Valentin H
Valentin H

Reputation: 7458

Postgres requires providing Primary key explicitly though the type is serial

I have a table in postgres defined like this:

CREATE TABLE t_sample (
    sample_pk SERIAL PRIMARY KEY, 
    lis_pkref bigint NOT NULL,
    patient_pkref bigint NOT NULL,  
    sample_lis_id  varchar(50) NOT NULL
);

If I try to execute an insert query:

INSERT INTO t_sample VALUES(0, 0, 'S123' )

it fails with error:

LINE 5: INSERT INTO t_sample VALUES(0, 0, 'S123' )
                                          ^
********** Error **********

ERROR: not valid syntax for integer: „S123“ (I've translated it)
SQL Status:22P02

This query works:

INSERT INTO t_sample VALUES(0, 0, 0, 'S123' )

Doesn't serial create the value for the column automatically like auto_increment in MySQL? How can I achieve this?

Upvotes: 0

Views: 138

Answers (2)

user330315
user330315

Reputation:

You didn't specify the columns that you want to provide a value for in your INSERT statement which is bad coding style to begin with.

Only list the columns you need and the serial will work just fine:

insert into t_sample (lis_pkref, patient_pkref, sample_lis_id)
values (0, 0, 'S123' );

Another alternative is to supply the default clause:

insert into t_sample (sample_pk, lis_pkref, patient_pkref, sample_lis_id)
values (default, 0, 0, 'S123' );

or - without mentioning the columns

insert into t_sample
values (default, 0, 0, 'S123' );

But: not specifying the columns in the INSERT statement is going to get you in trouble in the long run. You should always explicitly list them!

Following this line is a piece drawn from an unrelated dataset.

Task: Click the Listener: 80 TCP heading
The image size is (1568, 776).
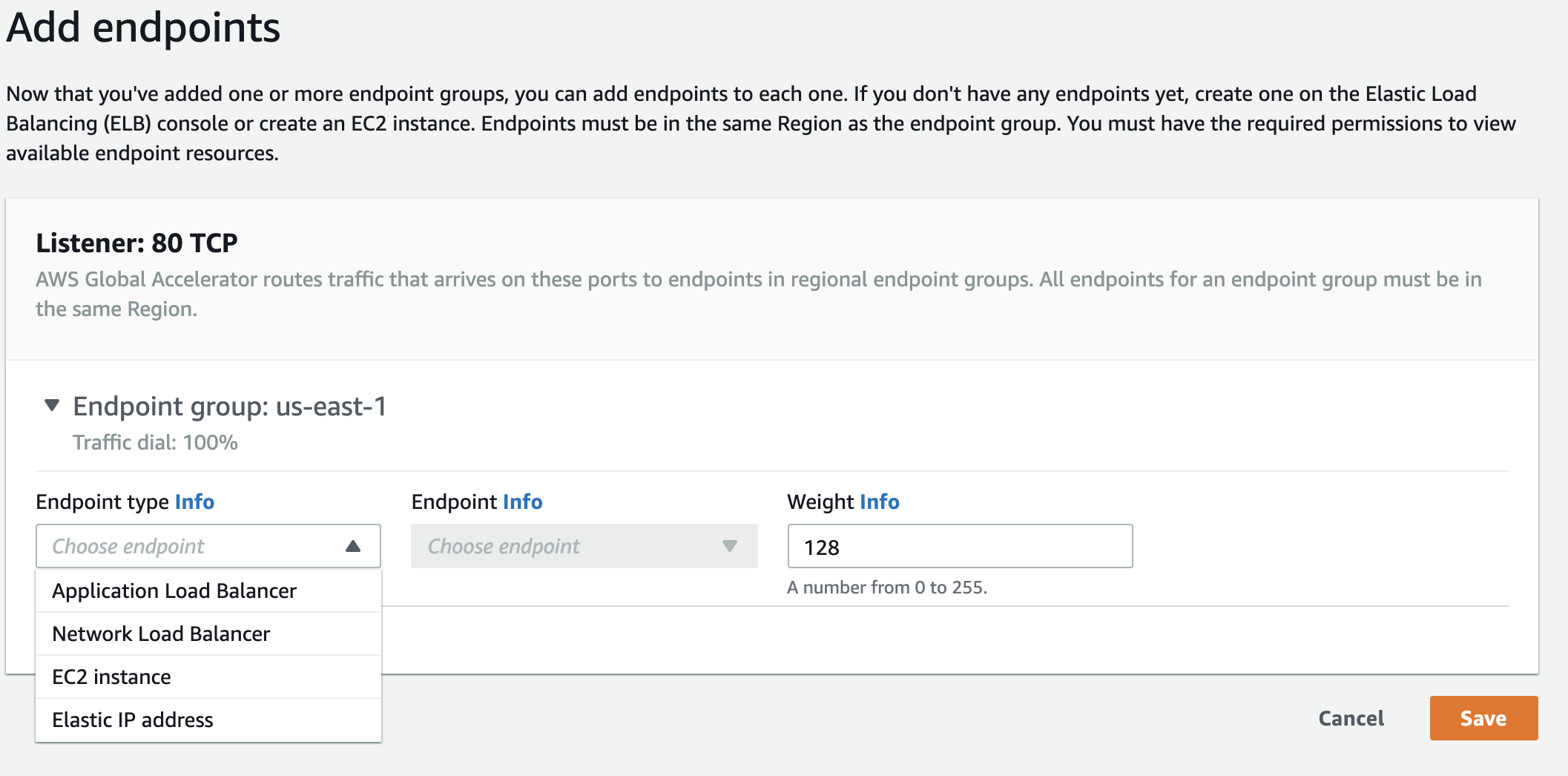Action: coord(136,243)
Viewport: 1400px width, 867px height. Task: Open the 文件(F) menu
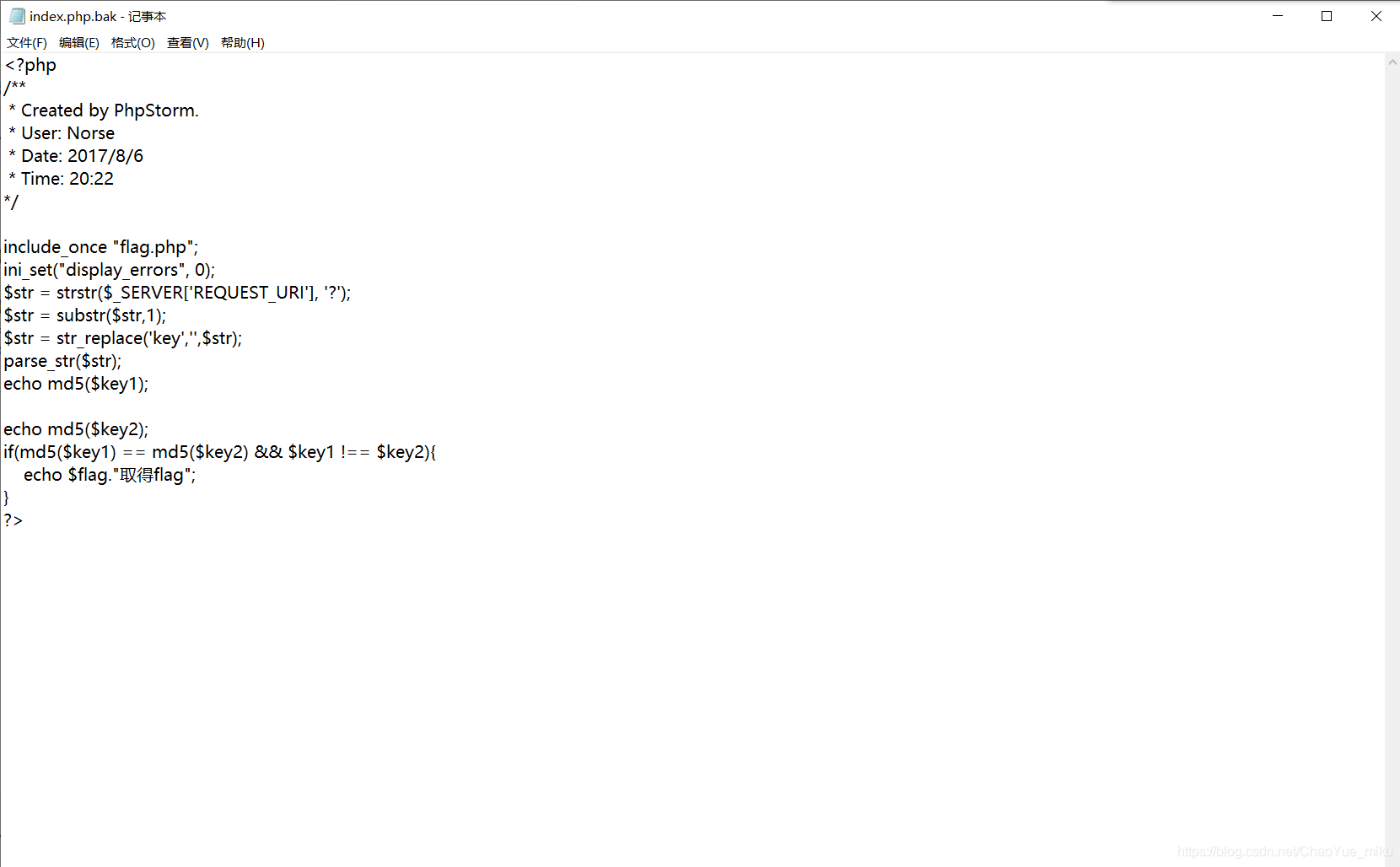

Do not specify the value 0 for the serial column. Unlike MySQL, Postgres tries to store the value exactly as you supply it - MySQL silently converts e.g. a value of 0 to an auto-increment value.


The reason for the error message is that with the statement INSERT INTO t_sample VALUES(0, 0, 'S123' ) Postgres (or actually any DBMS) expects values for the first three columns of the table. In the sample table the first three columns are integers and thus 'S123' can't be inserted as it is not an integer.

Upvotes: 5

Sami Kuhmonen
Sami Kuhmonen

Reputation: 31203

It does, but you have to tell PostgreSQL which values you are providing.

INSERT INTO t_sample (lis_pkref, patient_pkref, sample_lis_id) VALUES (0, 0, 'S123' )

If you don't, it naturally starts from the first one. It doesn't skip any columns in any case.